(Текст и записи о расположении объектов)
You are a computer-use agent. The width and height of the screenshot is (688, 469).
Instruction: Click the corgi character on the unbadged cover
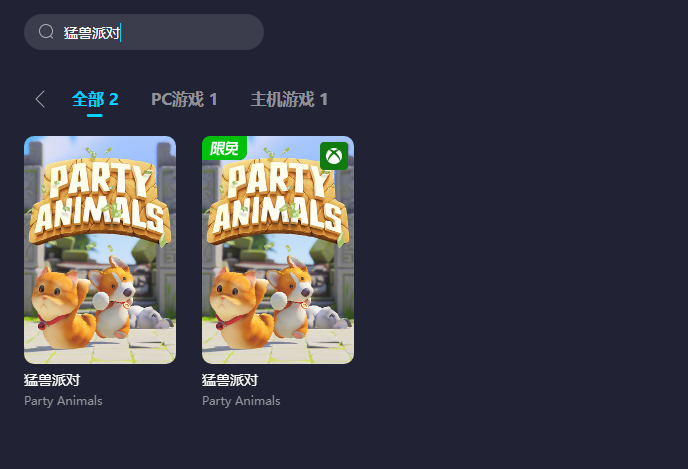[112, 297]
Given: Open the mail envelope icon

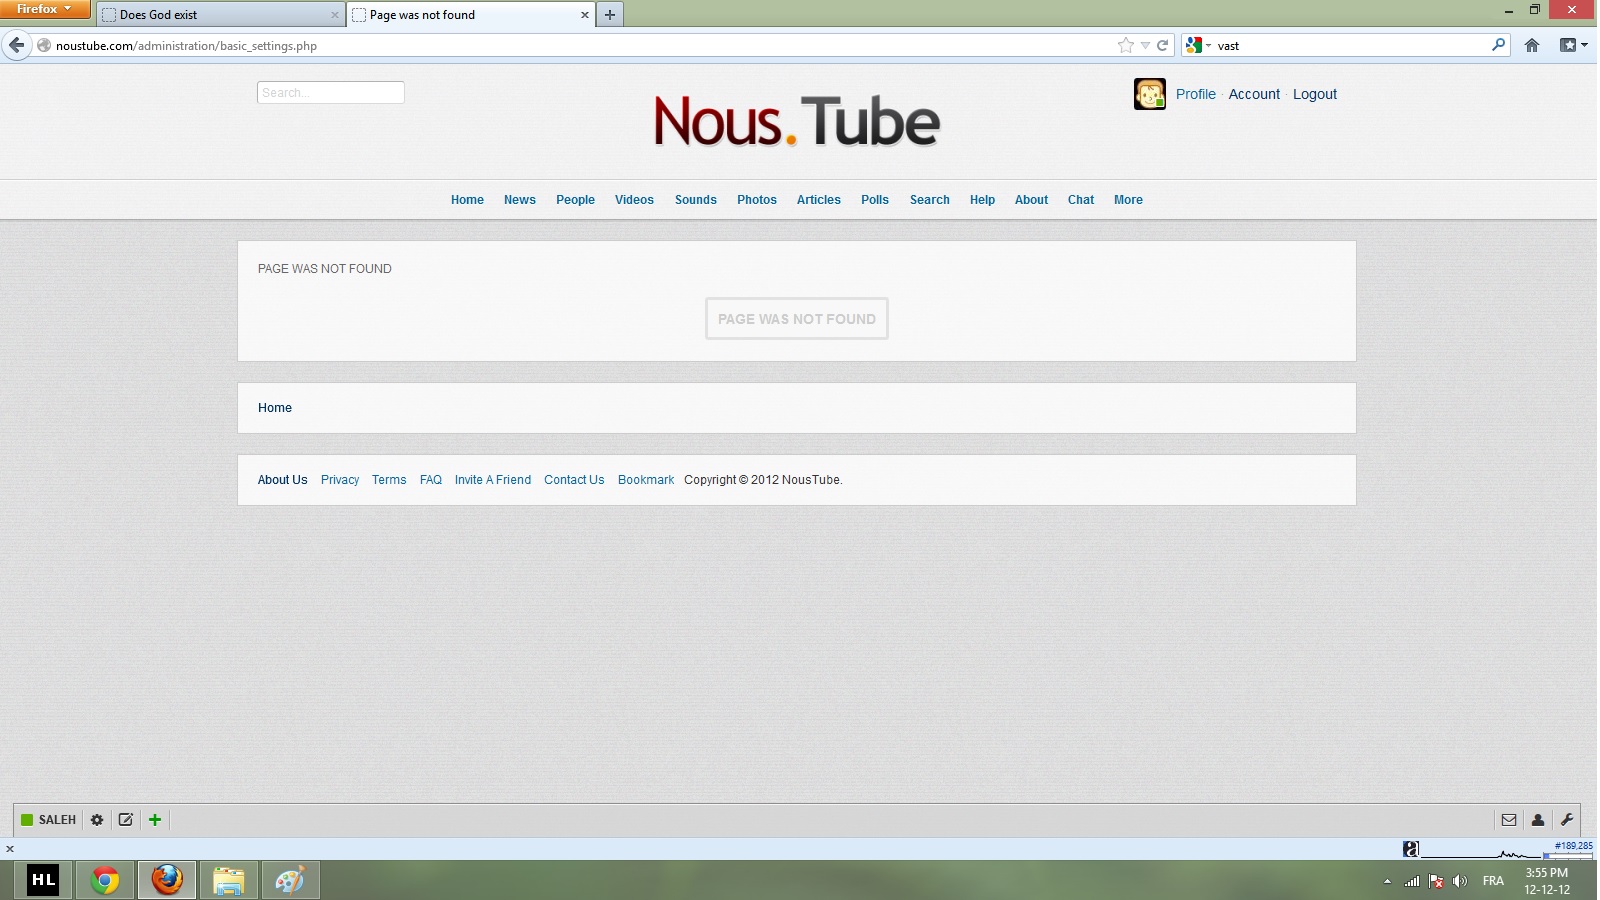Looking at the screenshot, I should click(1509, 820).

- **УСЛОВИЕ ЗАДАНИЯ**:
Перепишите приведенные выше данные целиком, заменив «icon» на «button» и сохранив все остальное без изменений. Изображения в ответ не включайте.

- **ВЕРНЫЙ ОТВЕТ**:
You are a computer-use agent. The width and height of the screenshot is (688, 469).
Instruction: Click the corgi character on the unbadged cover
[112, 297]
Given: Open the mail envelope button

Looking at the screenshot, I should click(1509, 820).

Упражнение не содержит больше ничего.